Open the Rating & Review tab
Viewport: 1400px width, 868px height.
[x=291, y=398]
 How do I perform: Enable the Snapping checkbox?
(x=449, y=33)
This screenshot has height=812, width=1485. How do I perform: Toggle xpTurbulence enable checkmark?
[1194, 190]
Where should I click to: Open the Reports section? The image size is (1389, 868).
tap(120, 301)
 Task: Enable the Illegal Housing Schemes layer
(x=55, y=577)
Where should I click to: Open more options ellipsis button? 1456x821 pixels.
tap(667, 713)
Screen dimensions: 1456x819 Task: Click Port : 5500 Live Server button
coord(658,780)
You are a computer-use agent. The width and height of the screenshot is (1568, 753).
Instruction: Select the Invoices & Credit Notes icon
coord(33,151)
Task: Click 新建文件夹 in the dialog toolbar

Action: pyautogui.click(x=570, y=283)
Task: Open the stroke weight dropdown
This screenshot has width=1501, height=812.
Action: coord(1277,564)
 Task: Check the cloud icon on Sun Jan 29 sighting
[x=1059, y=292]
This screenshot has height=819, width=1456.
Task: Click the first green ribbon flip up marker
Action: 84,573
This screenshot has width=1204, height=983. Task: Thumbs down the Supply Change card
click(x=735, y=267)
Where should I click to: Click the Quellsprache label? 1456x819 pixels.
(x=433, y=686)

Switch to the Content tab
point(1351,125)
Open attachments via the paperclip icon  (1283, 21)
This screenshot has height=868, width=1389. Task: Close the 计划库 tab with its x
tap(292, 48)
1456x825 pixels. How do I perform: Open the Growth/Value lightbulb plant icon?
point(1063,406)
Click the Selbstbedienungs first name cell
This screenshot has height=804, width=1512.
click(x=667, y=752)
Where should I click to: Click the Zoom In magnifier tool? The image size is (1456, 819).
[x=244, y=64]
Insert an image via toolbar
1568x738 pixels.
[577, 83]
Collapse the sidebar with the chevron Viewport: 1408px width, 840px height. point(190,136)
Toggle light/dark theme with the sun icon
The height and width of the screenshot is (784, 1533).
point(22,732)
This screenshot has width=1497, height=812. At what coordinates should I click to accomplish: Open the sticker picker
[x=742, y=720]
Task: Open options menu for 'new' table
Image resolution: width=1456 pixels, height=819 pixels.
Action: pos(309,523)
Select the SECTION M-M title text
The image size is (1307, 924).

********************

Each entry above is to be copied out exactly as written.

EXERCISE RESULT.
Open the Rating & Review tab
Viewport: 1400px width, 868px height.
[x=291, y=398]
 How do I perform: Enable the Snapping checkbox?
(x=449, y=33)
This screenshot has height=812, width=1485. How do I perform: Toggle xpTurbulence enable checkmark?
[1194, 190]
Where should I click to: Open the Reports section? The image size is (1389, 868).
tap(120, 301)
 Task: Enable the Illegal Housing Schemes layer
(x=55, y=577)
Where should I click to: Open more options ellipsis button? 1456x821 pixels.
tap(667, 713)
Screen dimensions: 1456x819 Task: Click Port : 5500 Live Server button
coord(658,780)
You are a computer-use agent. The width and height of the screenshot is (1568, 753).
Instruction: Select the Invoices & Credit Notes icon
coord(33,151)
Task: Click 新建文件夹 in the dialog toolbar

Action: pyautogui.click(x=570, y=283)
Task: Open the stroke weight dropdown
This screenshot has width=1501, height=812.
Action: coord(1277,564)
 Task: Check the cloud icon on Sun Jan 29 sighting
[x=1059, y=292]
This screenshot has height=819, width=1456.
Task: Click the first green ribbon flip up marker
Action: 84,573
This screenshot has width=1204, height=983. Task: Thumbs down the Supply Change card
click(x=735, y=267)
Where should I click to: Click the Quellsprache label? 1456x819 pixels.
(x=433, y=686)

Switch to the Content tab
point(1351,125)
Open attachments via the paperclip icon  (1283, 21)
This screenshot has height=868, width=1389. Task: Close the 计划库 tab with its x
tap(292, 48)
1456x825 pixels. How do I perform: Open the Growth/Value lightbulb plant icon?
point(1063,406)
Click the Selbstbedienungs first name cell
This screenshot has height=804, width=1512.
click(x=667, y=752)
Where should I click to: Click the Zoom In magnifier tool? The image size is (1456, 819).
[x=244, y=64]
Insert an image via toolbar
1568x738 pixels.
[577, 83]
Collapse the sidebar with the chevron Viewport: 1408px width, 840px height. point(190,136)
Toggle light/dark theme with the sun icon
The height and width of the screenshot is (784, 1533).
point(22,732)
This screenshot has width=1497, height=812. At what coordinates should I click to accomplish: Open the sticker picker
[x=742, y=720]
Task: Open options menu for 'new' table
Image resolution: width=1456 pixels, height=819 pixels.
Action: pos(309,523)
Select the SECTION M-M title text
The image size is (1307, 924).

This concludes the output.